ACTIVITY:
An image-free, word-for-word version of the records below is to be returned.

[Stored data]
========================================

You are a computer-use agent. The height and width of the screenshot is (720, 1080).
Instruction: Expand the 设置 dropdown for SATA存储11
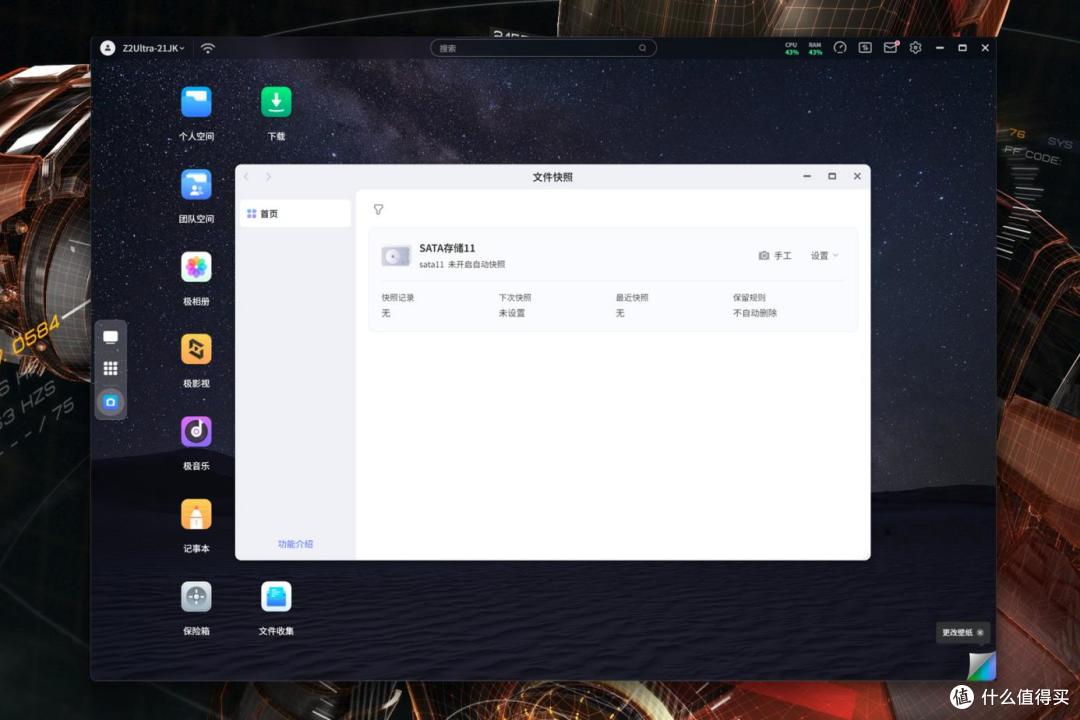(x=824, y=256)
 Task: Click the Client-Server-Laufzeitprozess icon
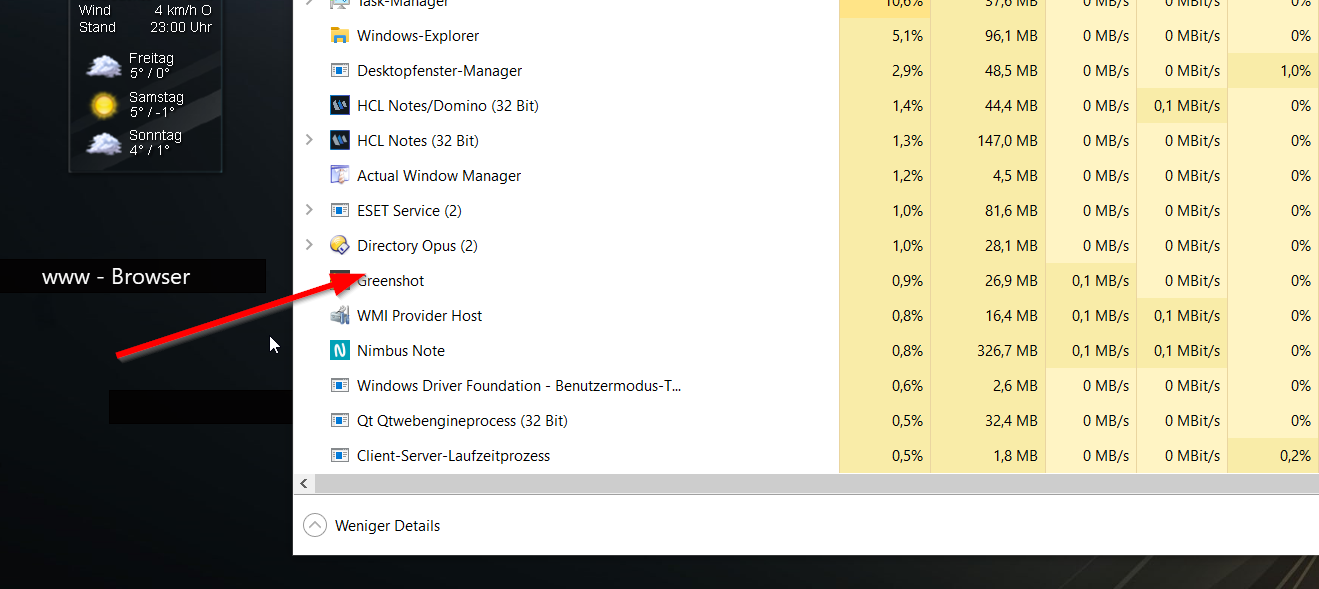(340, 455)
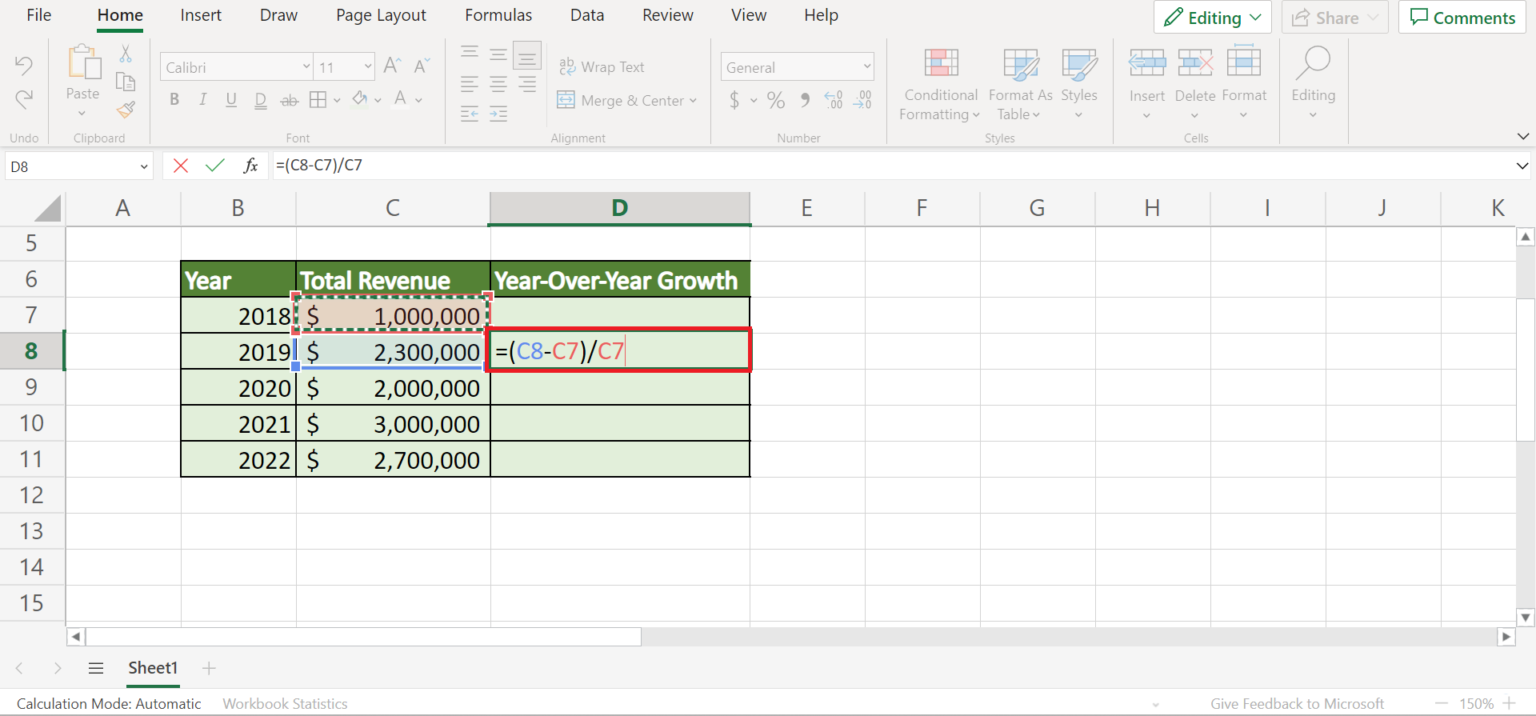Image resolution: width=1536 pixels, height=716 pixels.
Task: Click the Wrap Text icon
Action: [x=570, y=66]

========================================

ANSWER SECTION:
You are a computer-use agent. The height and width of the screenshot is (720, 1080).
Instruction: Expand the 设置 dropdown for SATA存储11
(x=824, y=256)
 Task: Click the Client-Server-Laufzeitprozess icon
(340, 455)
Image resolution: width=1536 pixels, height=716 pixels.
Task: Click the Wrap Text icon
Action: [x=570, y=66]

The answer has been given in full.